La forma en que lo dijo, como si estuviera discutiendo una adquisición de acciones y no la vida de una persona, hizo que la sangre de Livia hirviera.

—Usted... —empezó a decir ella, pero la mirada de advertencia de su padre la silenció.

Bruno pareció disfrutar de su intento de desafío. Una de las comisuras de sus labios se curvó en algo que no llegaba a ser una sonrisa.

—¿Decía algo, señorita de Alba?

Livia apretó las manos en puños a sus costados, sus uñas cortas clavándose en sus palmas.

—No. Nada.

—Bien. —Bruno se levantó, y la verdadera magnitud de su poderío físico llenó la habitación. Era una montaña. Se movió con una gracia depredadora y se detuvo frente a ella. Livia tuvo que inclinar la cabeza hacia atrás para sostenerle la mirada, negándose a mostrar sumisión.

Él bajó la vista hacia su mano izquierda, donde el anillo de compromiso de Sebastián brillaba con una luz inocente.

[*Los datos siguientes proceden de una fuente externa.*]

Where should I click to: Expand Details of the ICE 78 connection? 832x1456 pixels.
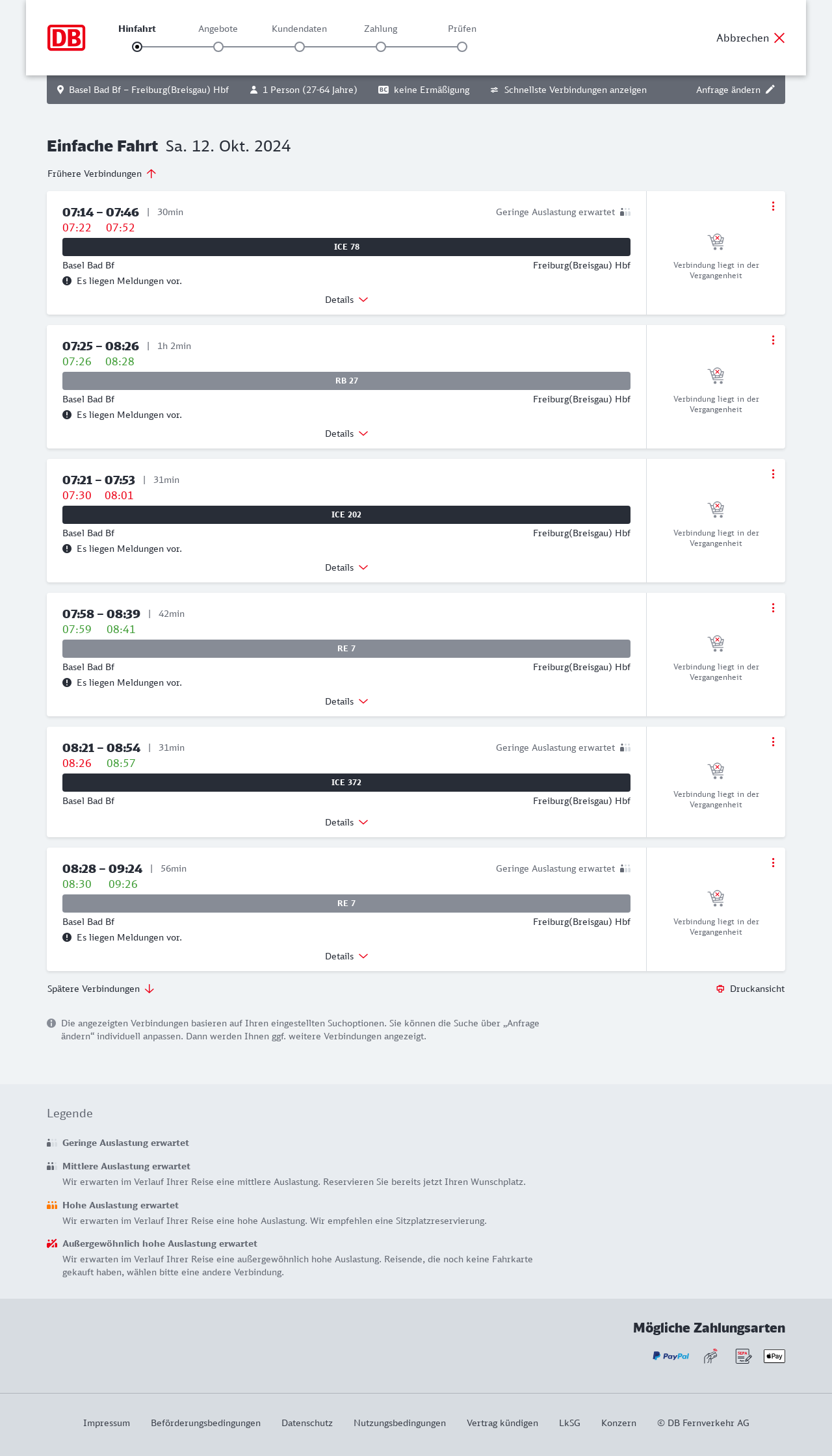pyautogui.click(x=346, y=300)
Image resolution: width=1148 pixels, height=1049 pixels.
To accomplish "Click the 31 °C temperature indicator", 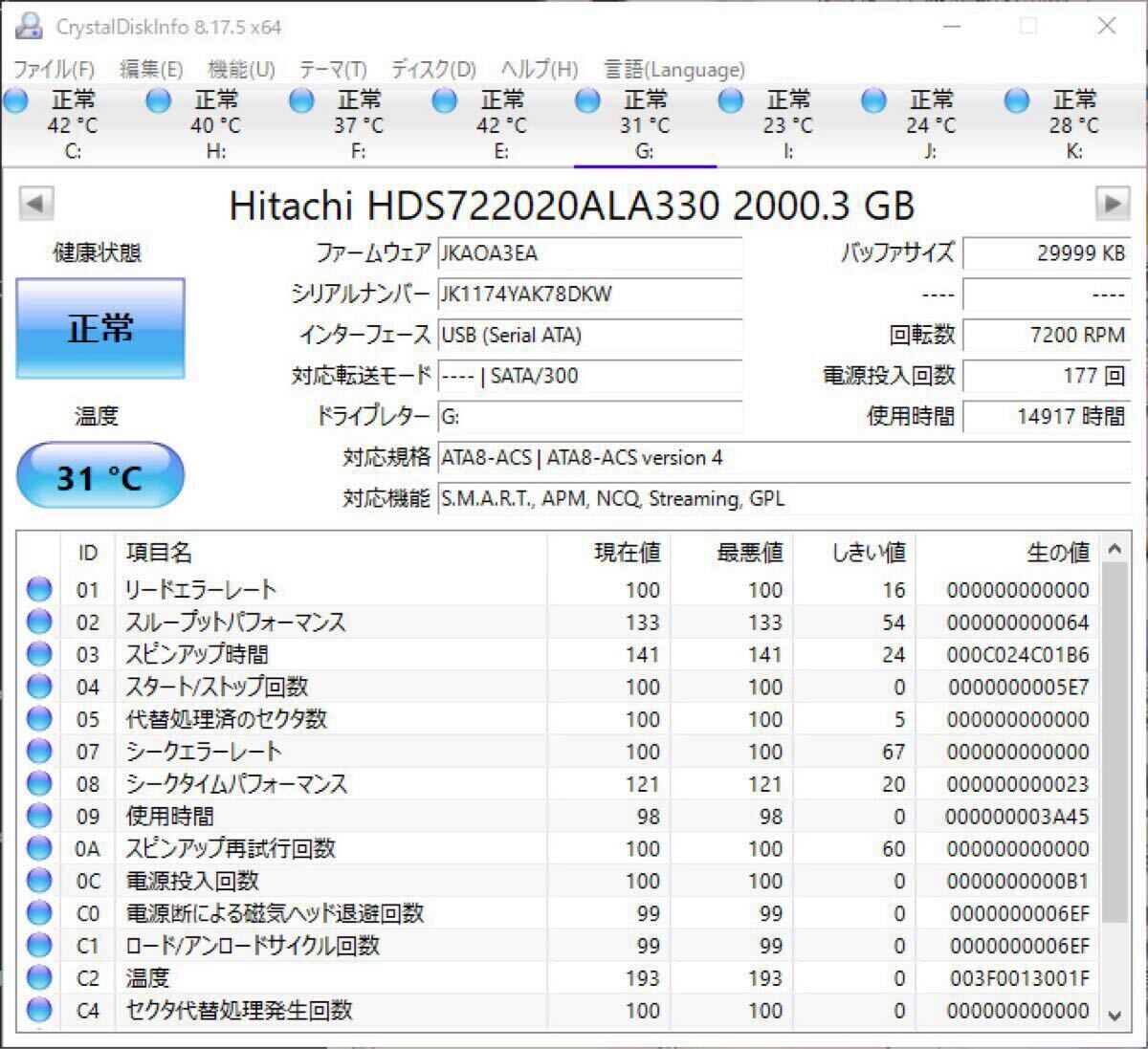I will coord(99,476).
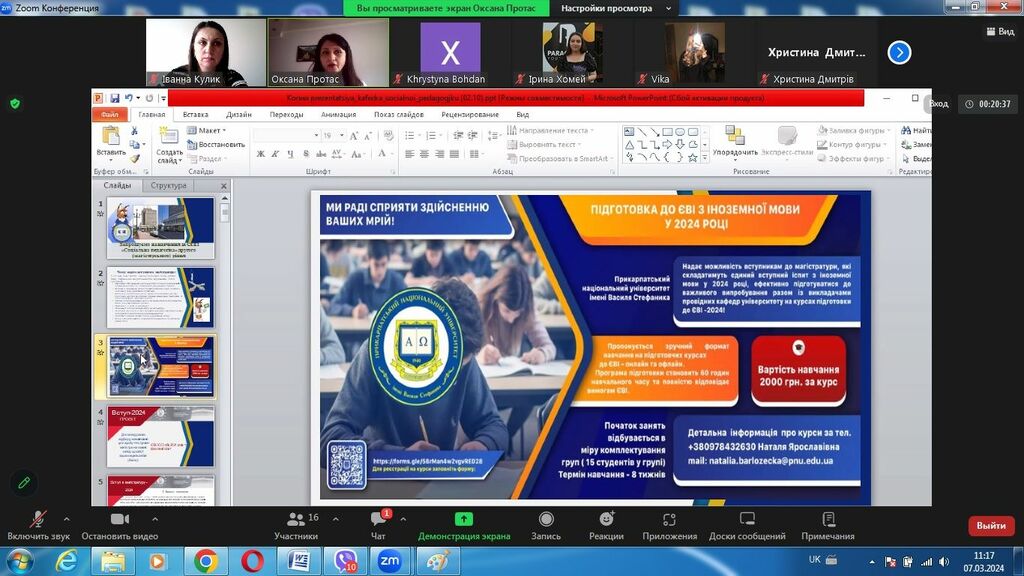Expand audio options arrow beside microphone

[x=67, y=519]
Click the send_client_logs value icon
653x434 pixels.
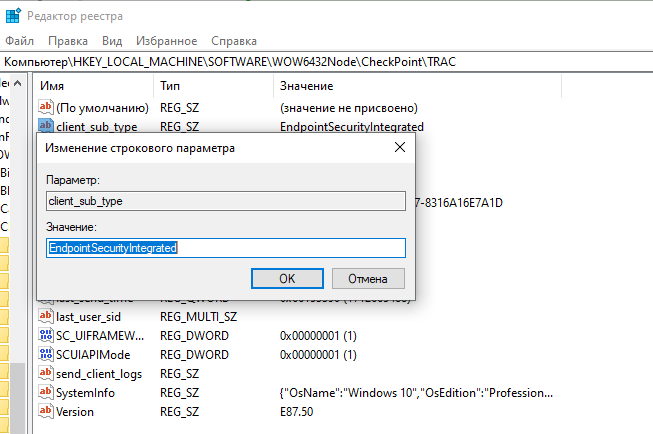point(45,373)

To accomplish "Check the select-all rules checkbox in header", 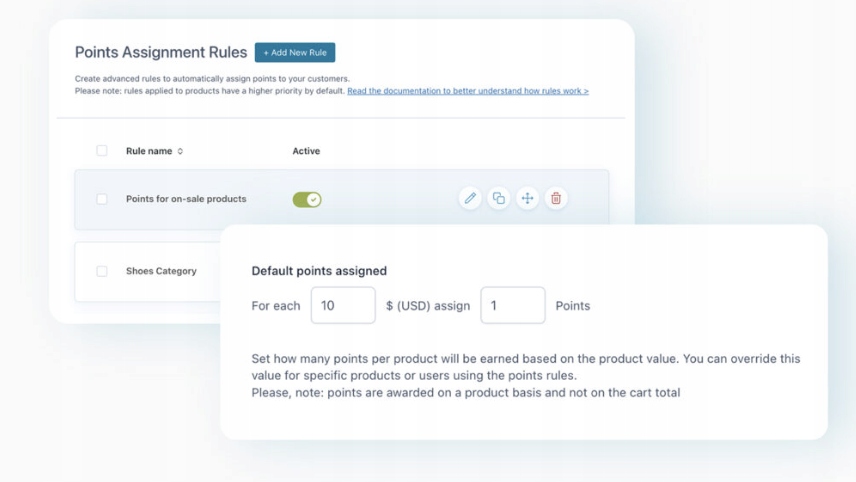I will (x=102, y=151).
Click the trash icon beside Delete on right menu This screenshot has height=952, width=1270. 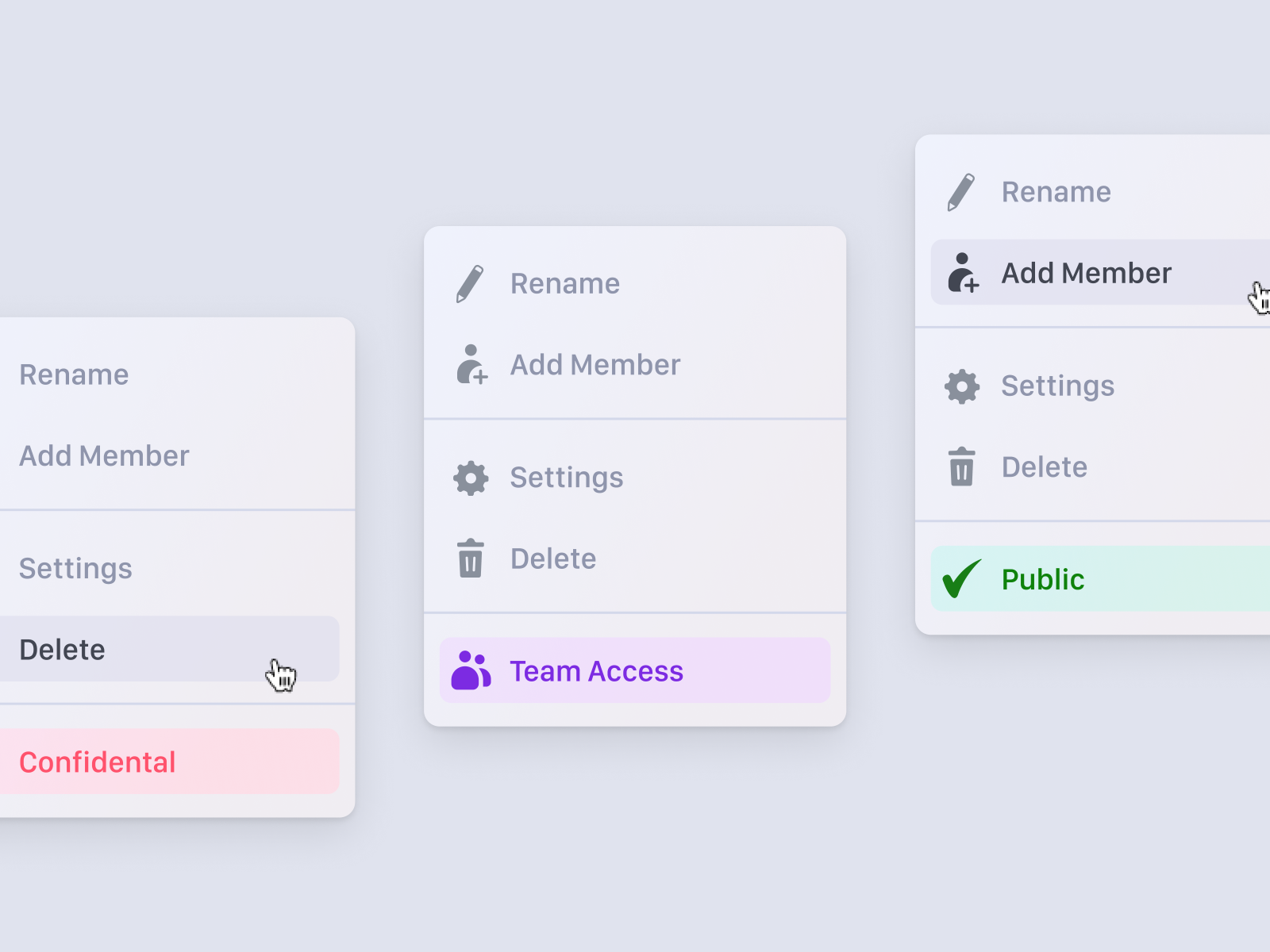pos(960,467)
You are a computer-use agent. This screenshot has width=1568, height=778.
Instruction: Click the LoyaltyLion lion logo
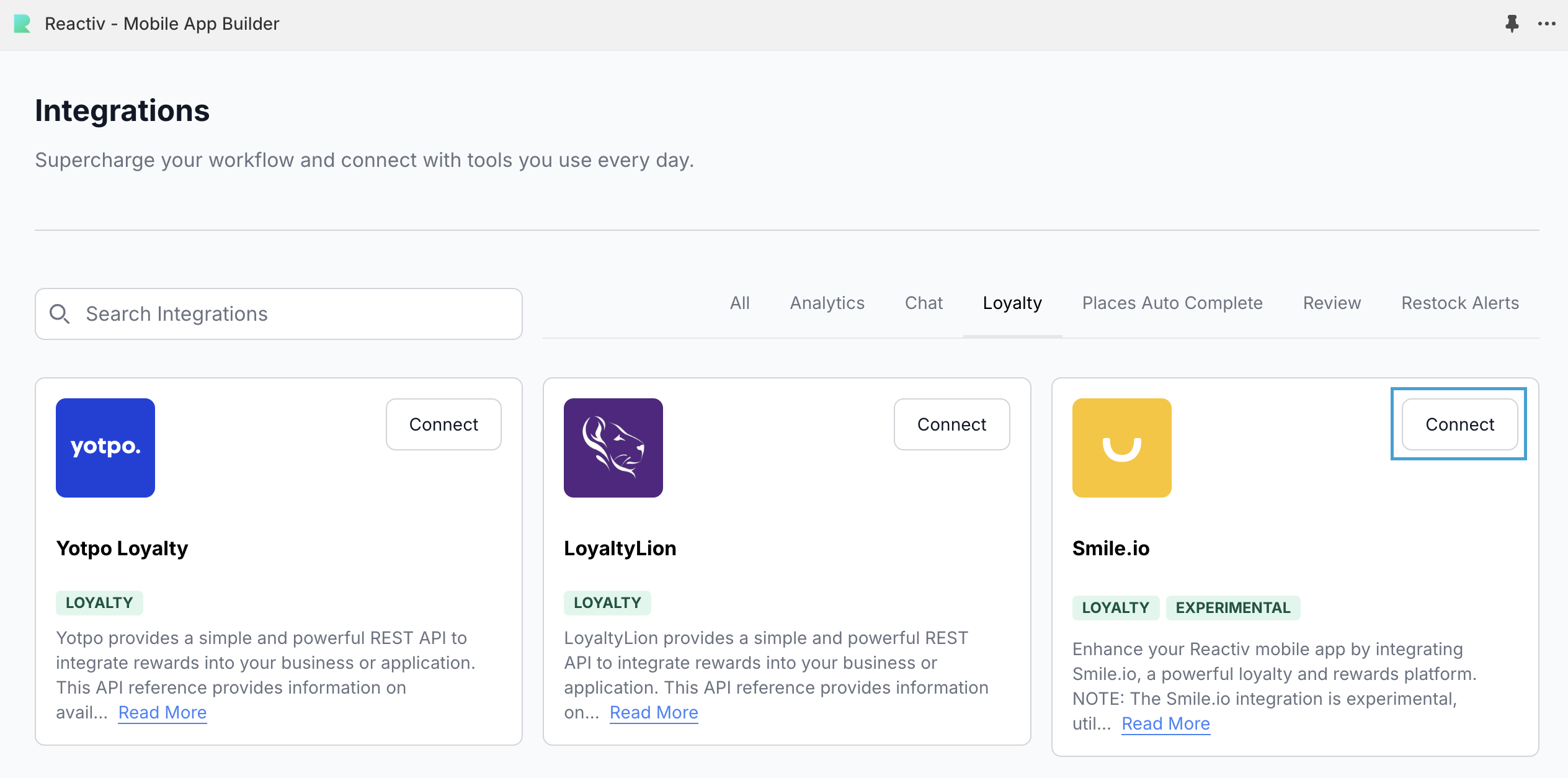[x=613, y=448]
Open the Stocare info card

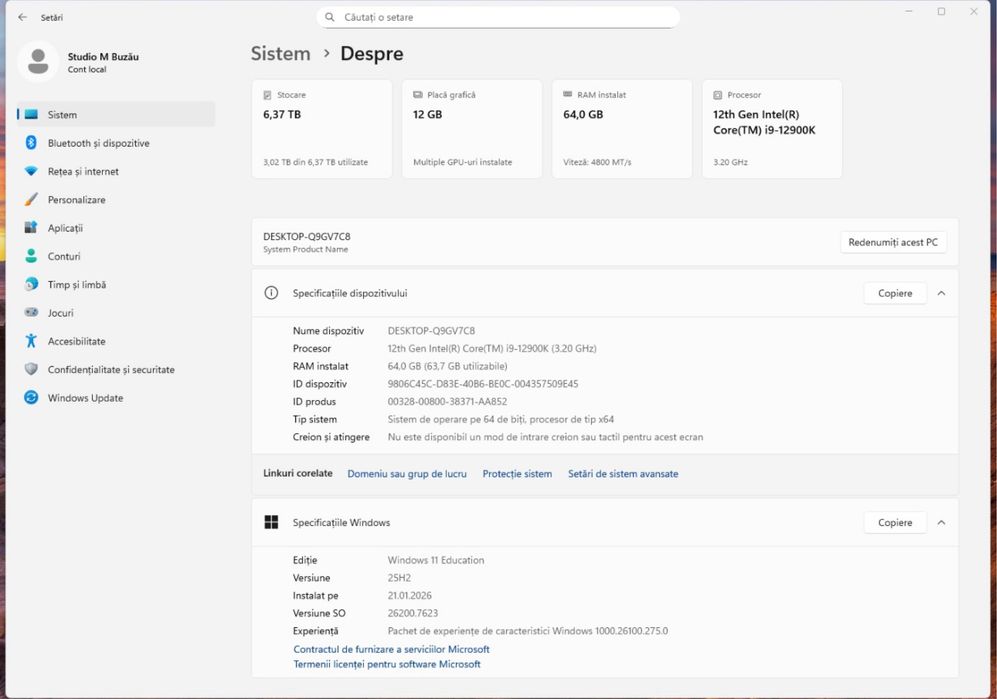(321, 129)
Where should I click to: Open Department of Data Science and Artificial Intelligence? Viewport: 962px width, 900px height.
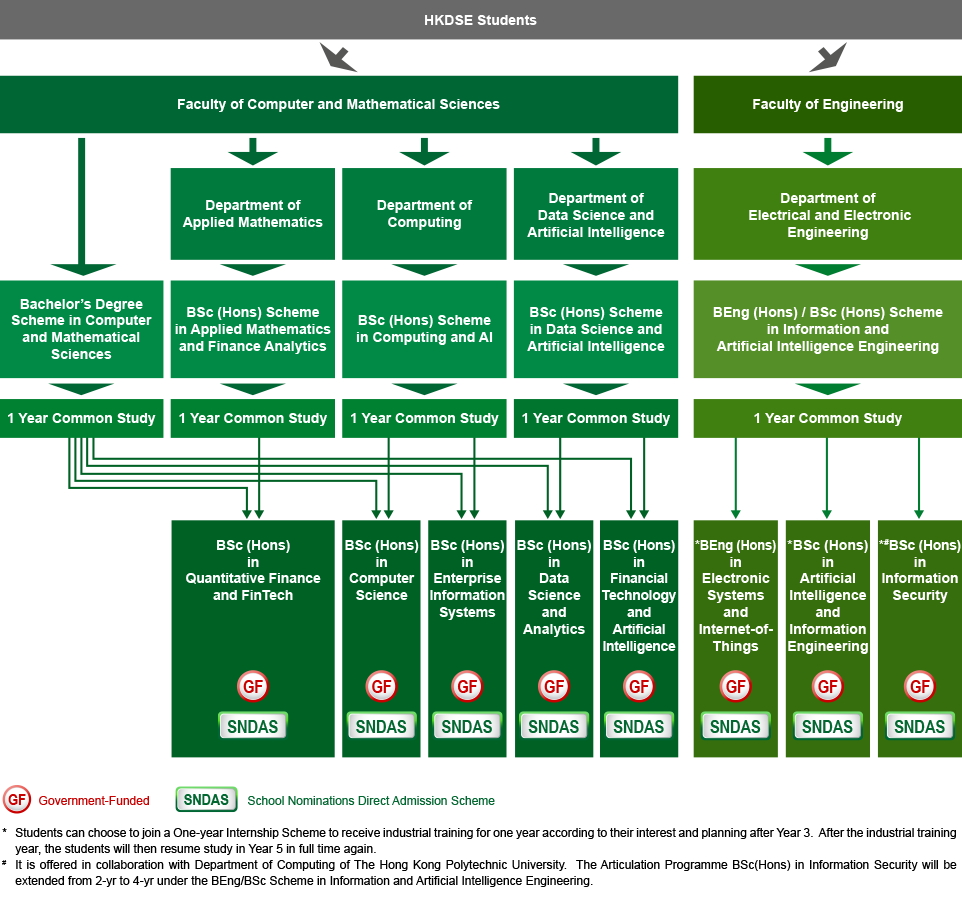pyautogui.click(x=596, y=213)
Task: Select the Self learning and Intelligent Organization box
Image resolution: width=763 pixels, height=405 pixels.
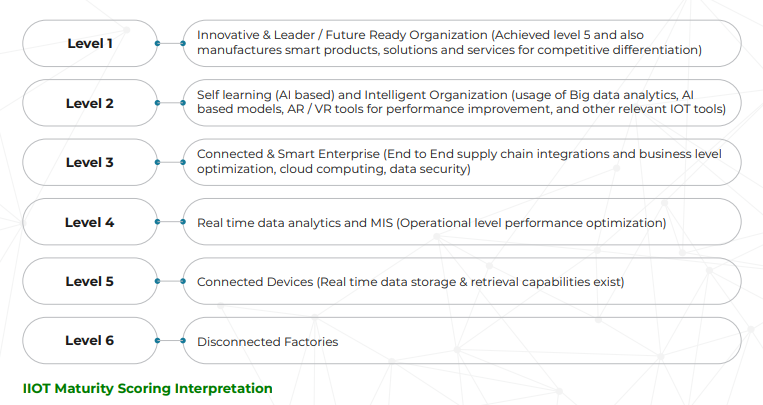Action: click(x=462, y=103)
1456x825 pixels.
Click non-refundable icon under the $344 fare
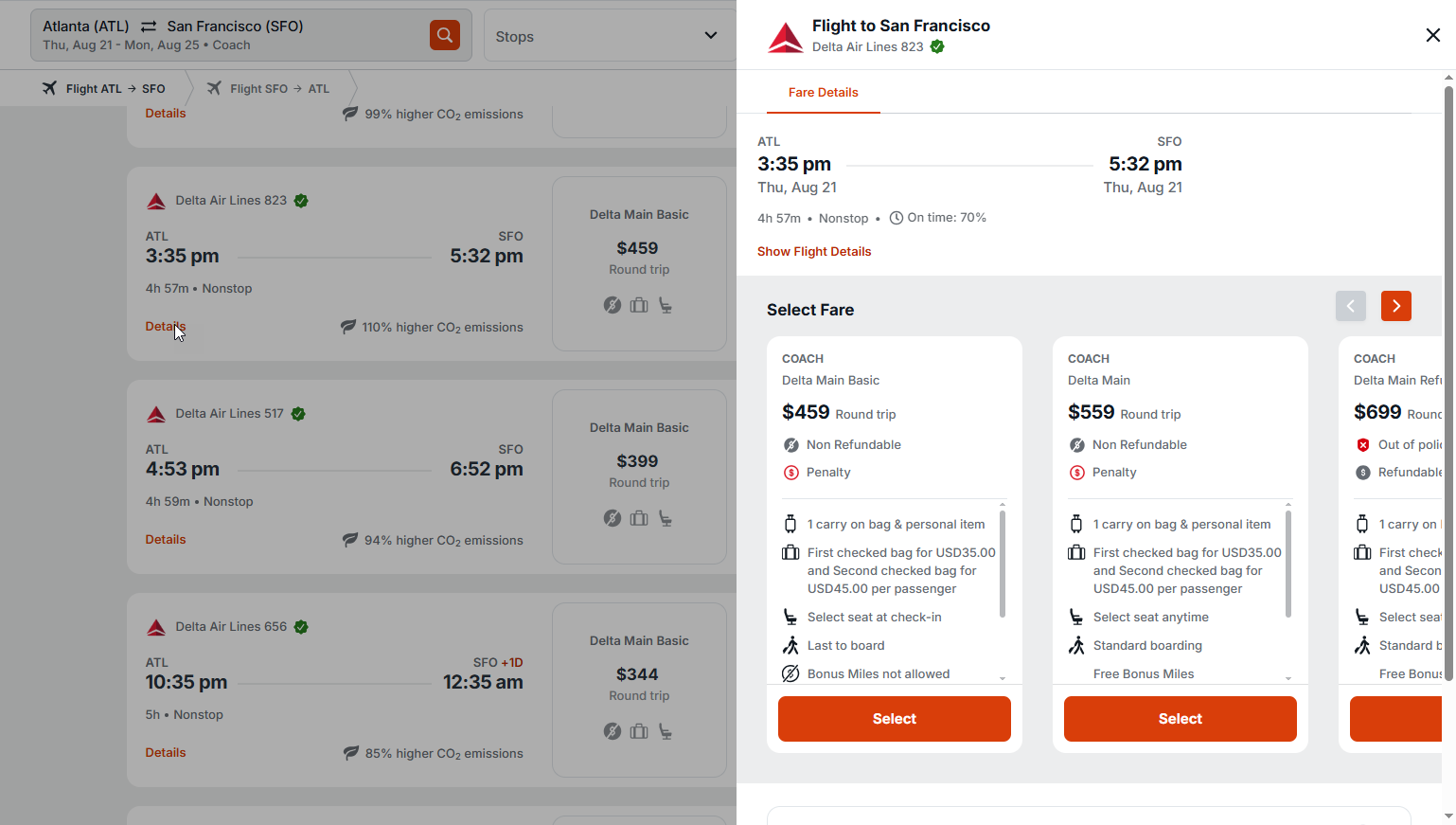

Lentamente, extendió su mano y, antes de que Livia pudiera reaccionar, tomó la de ella. Su tacto fue una descarga eléctrica. Su mano era grande, callosa y sorprendentemente cálida, envolviendo por completo la suya, frágil y fría. Con su pulgar, rozó el diamante del anillo.

—Solo un detalle más —dijo, su voz ahora un murmullo bajo y peligroso destinado solo para ella—. Esto no forma parte de nuestro acuerdo.

Soltó su mano tan bruscamente como la había tomado.

Se giró hacia Don Agustín.

—Mis abogados se pondrán en contacto con los suyos. Buenas tardes.

Y sin una segunda mirada, Bruno Castillo salió del despacho, dejando tras de sí un silencio devastado y a una princesa cuyo castillo acababa de ser reclamado por la bestia.